▸ YOUR TASK
Reproduce from the records below, with no pictures, exactly the lines between the one containing "Task: Open the Ayuda en línea link" and the one containing "Given: Click the Edit Domain button", inclusive.

▸ EXCERPTED RECORDS
+++

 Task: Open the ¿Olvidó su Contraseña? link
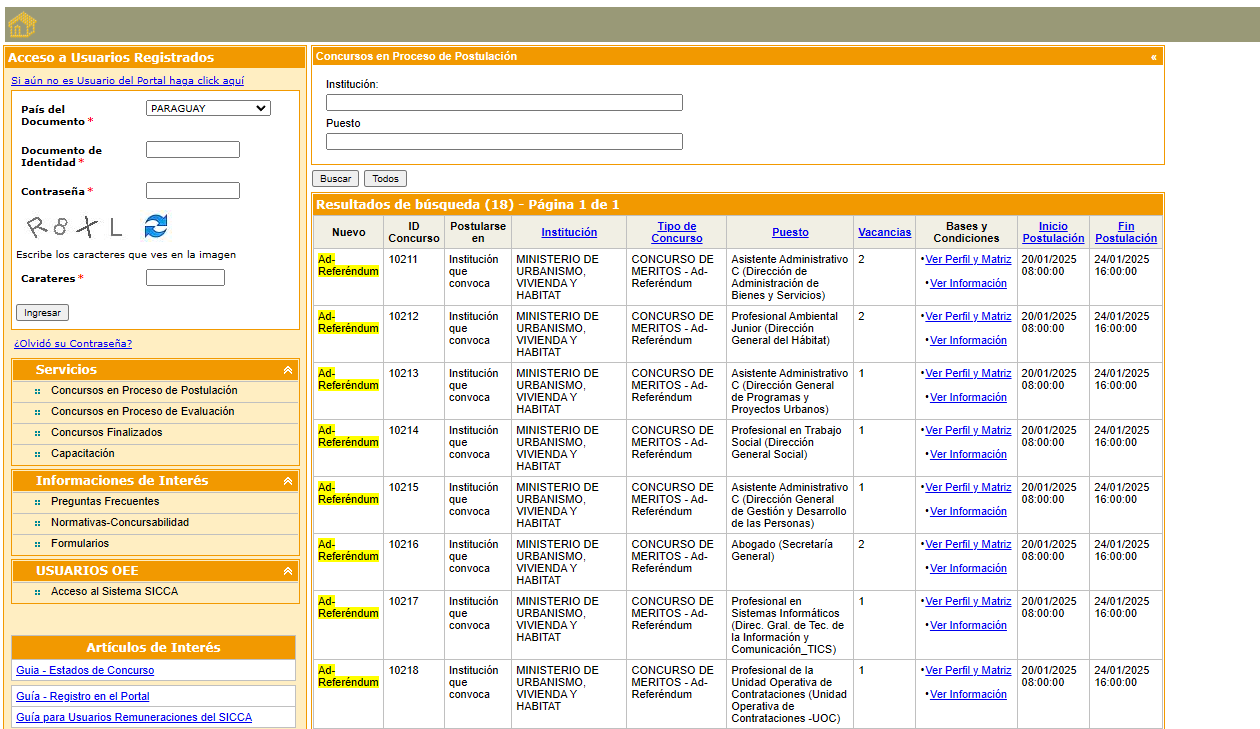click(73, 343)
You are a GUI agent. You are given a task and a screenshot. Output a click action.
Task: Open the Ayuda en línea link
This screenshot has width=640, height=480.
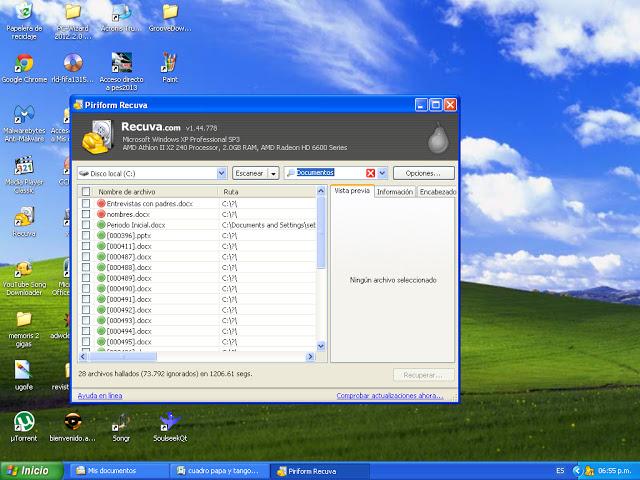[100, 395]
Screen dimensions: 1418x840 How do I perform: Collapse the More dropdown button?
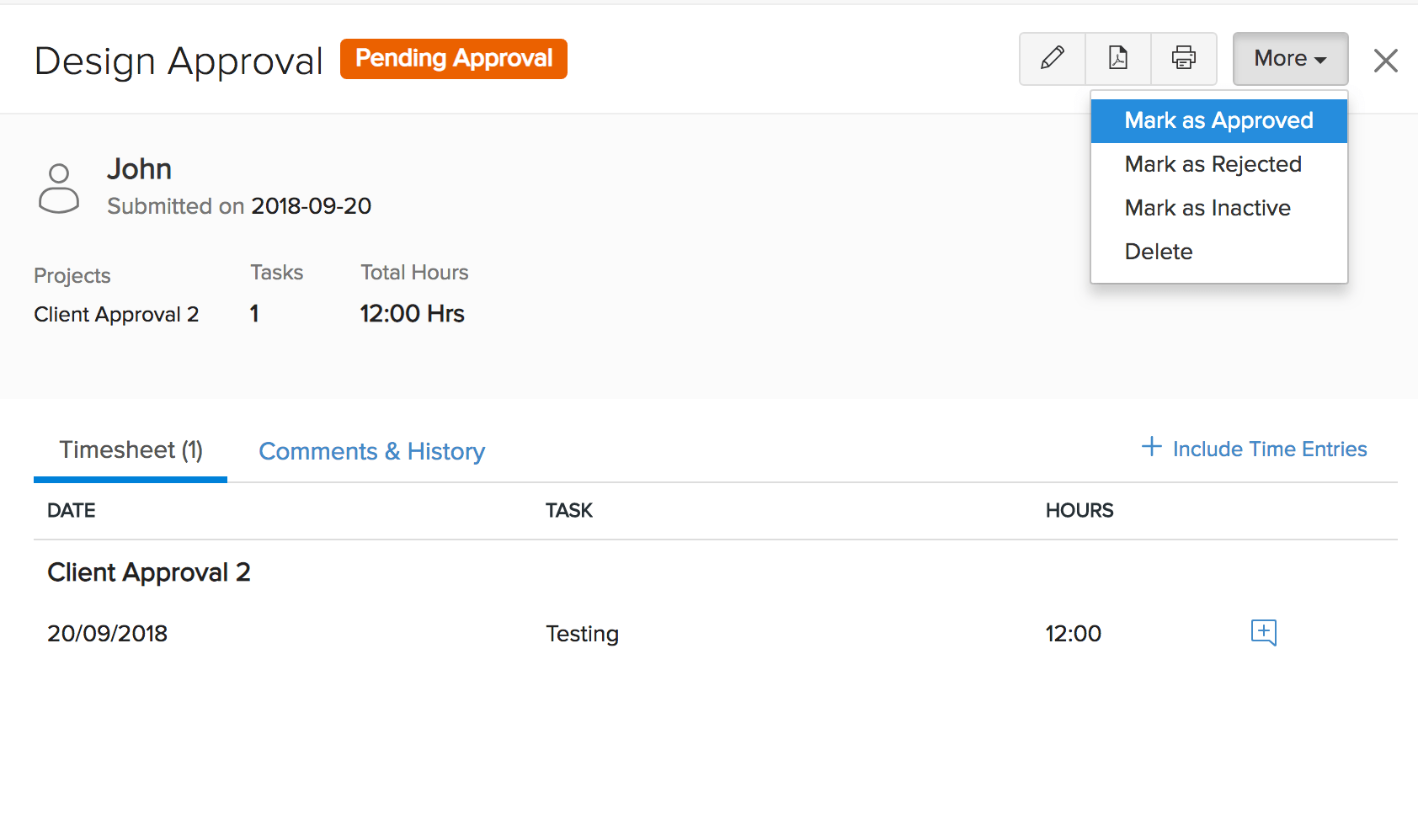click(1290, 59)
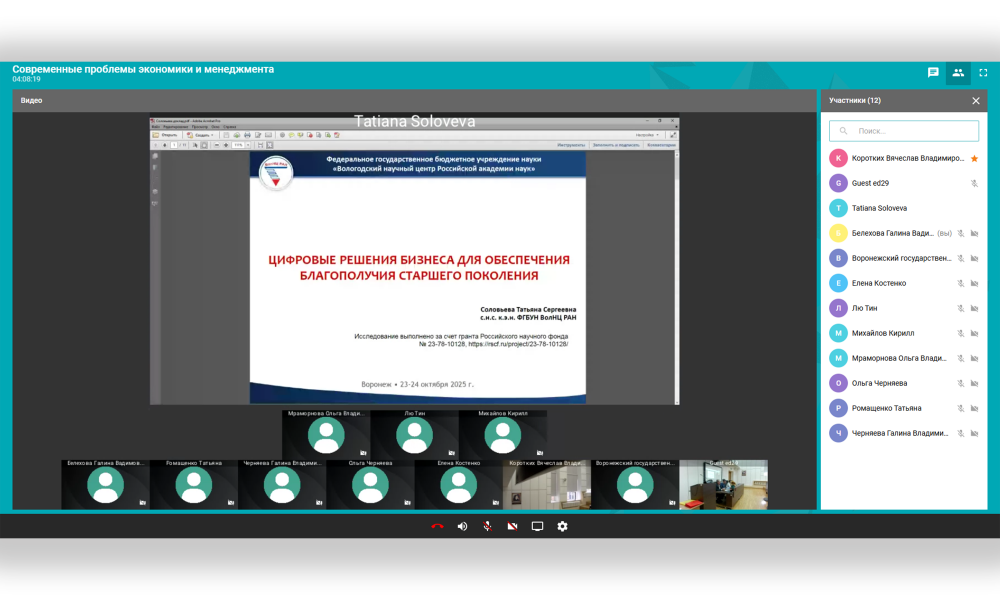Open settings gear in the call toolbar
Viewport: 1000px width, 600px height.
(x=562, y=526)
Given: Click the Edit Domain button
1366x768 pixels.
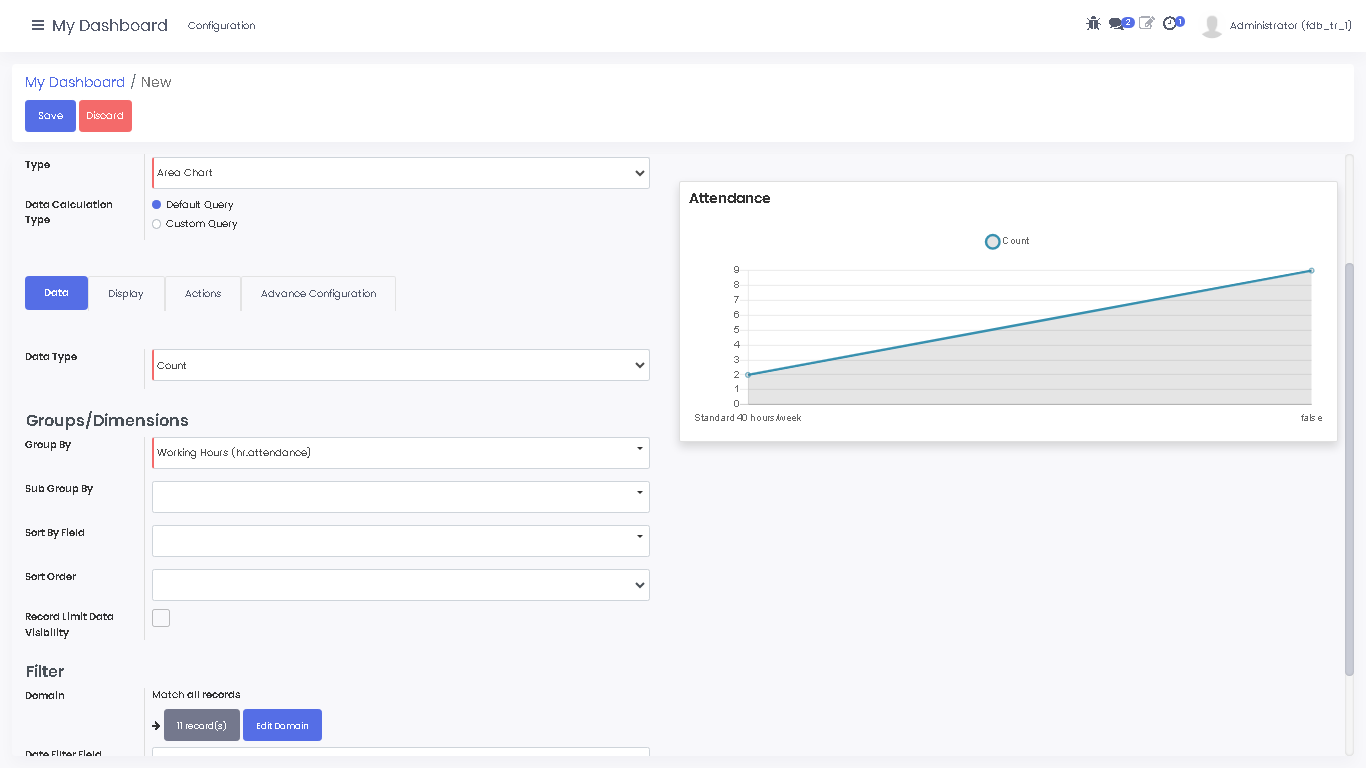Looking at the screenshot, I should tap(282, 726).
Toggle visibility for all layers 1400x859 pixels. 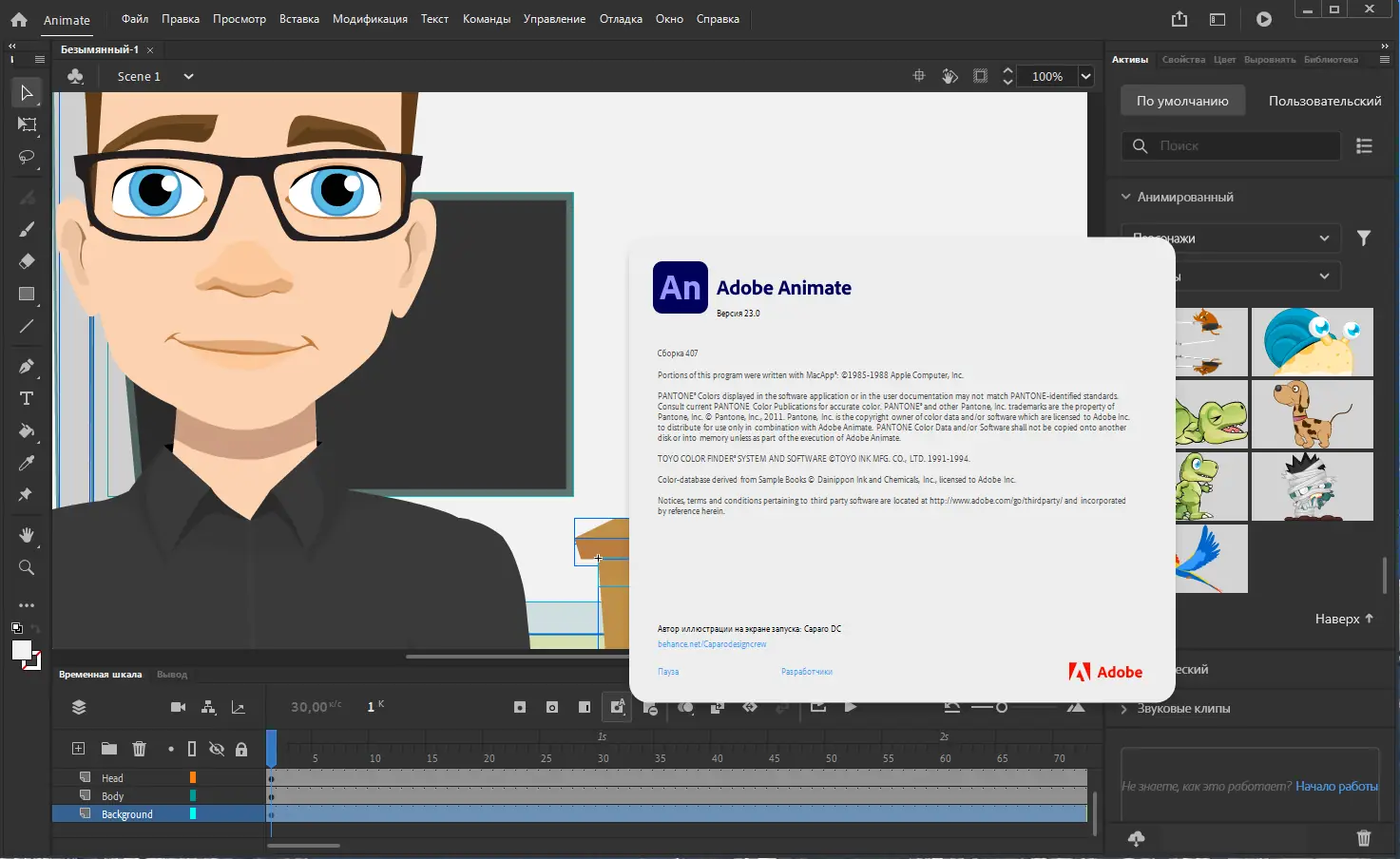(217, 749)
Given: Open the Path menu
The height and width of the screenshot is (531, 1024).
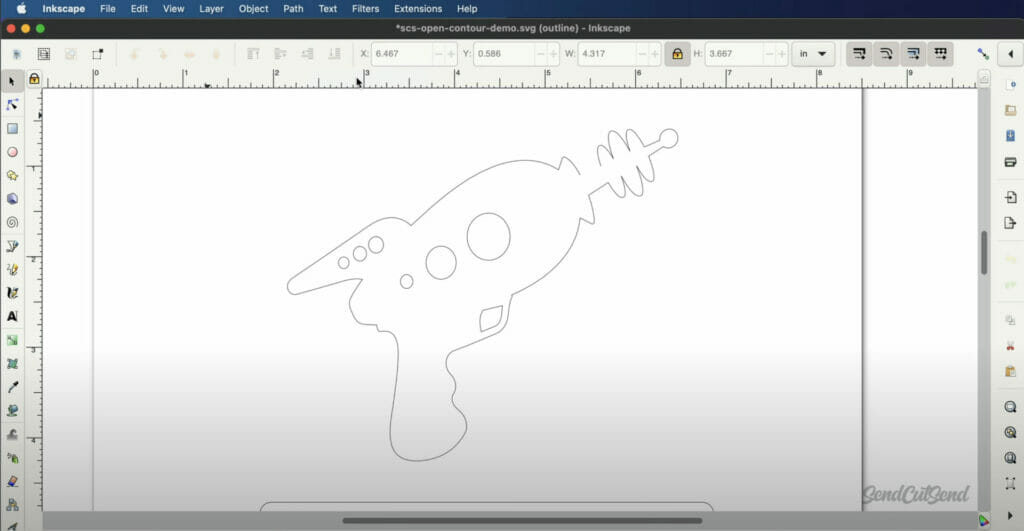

+++

▸ SOLUTION
Task: Open the Ayuda en línea link
This screenshot has width=640, height=480.
[100, 395]
Screen dimensions: 1418x840 How do I perform: Collapse the More dropdown button?
click(1290, 59)
Open settings gear in the call toolbar
Viewport: 1000px width, 600px height.
(x=562, y=526)
Given: Click the Edit Domain button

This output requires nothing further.